| Problem |
The data must be reproduced verbatim; images are to be omitted.

^^^^^^^^

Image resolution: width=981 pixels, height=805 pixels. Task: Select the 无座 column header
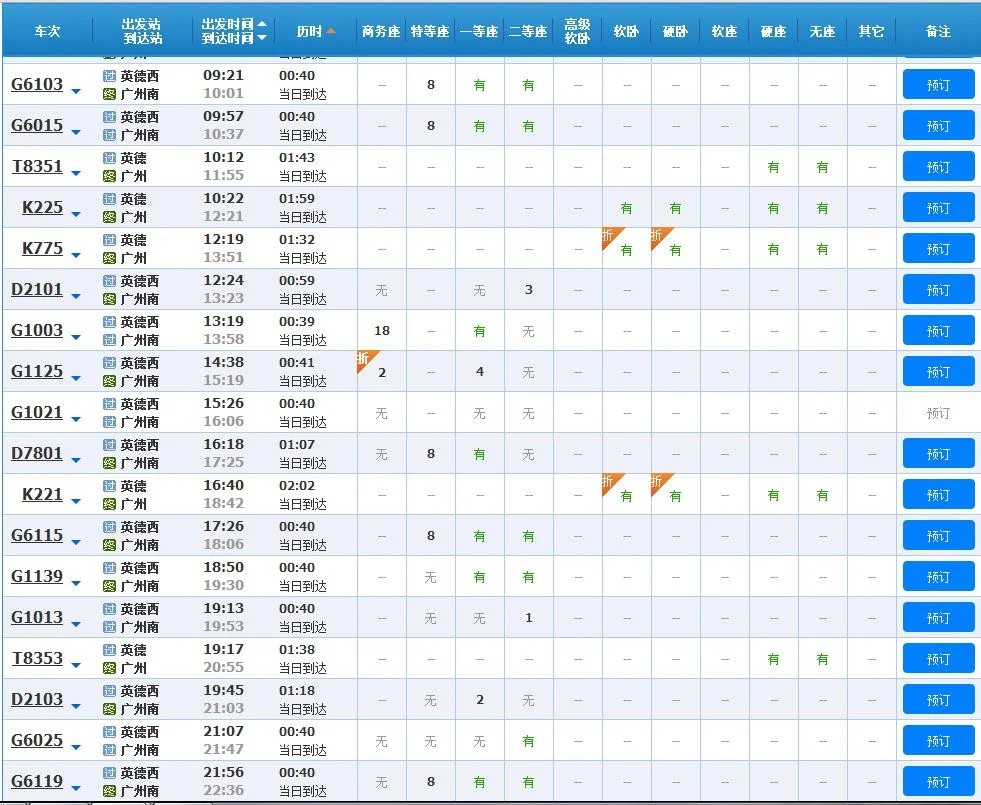[x=822, y=30]
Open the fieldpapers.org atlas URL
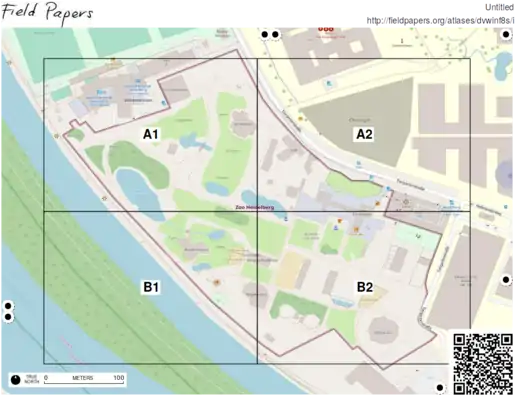518x400 pixels. [x=440, y=21]
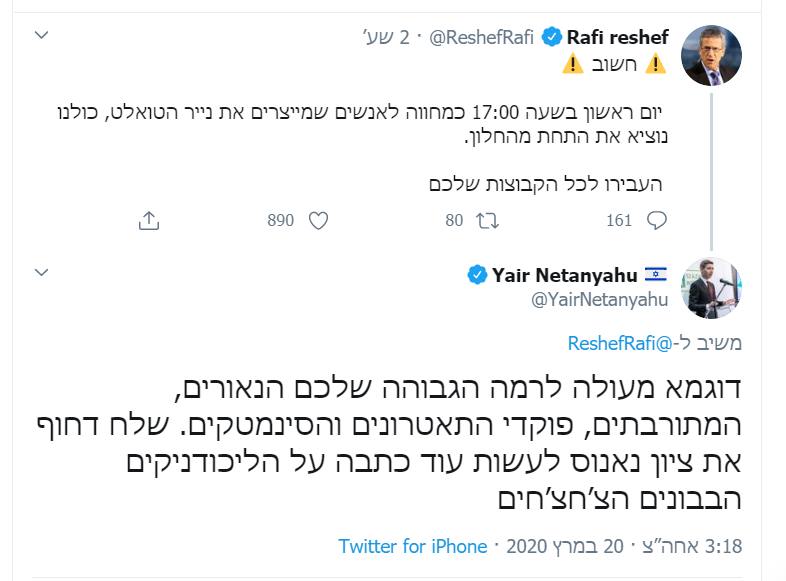Image resolution: width=786 pixels, height=581 pixels.
Task: Open Rafi Reshef's profile picture
Action: click(711, 55)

^^^^^^^^

| Your solution |
Image resolution: width=981 pixels, height=805 pixels. Task: Select the 无座 column header
[x=822, y=30]
Open the fieldpapers.org atlas URL
518x400 pixels. [x=440, y=21]
Image resolution: width=786 pixels, height=581 pixels.
Task: Open Rafi Reshef's profile picture
Action: click(711, 55)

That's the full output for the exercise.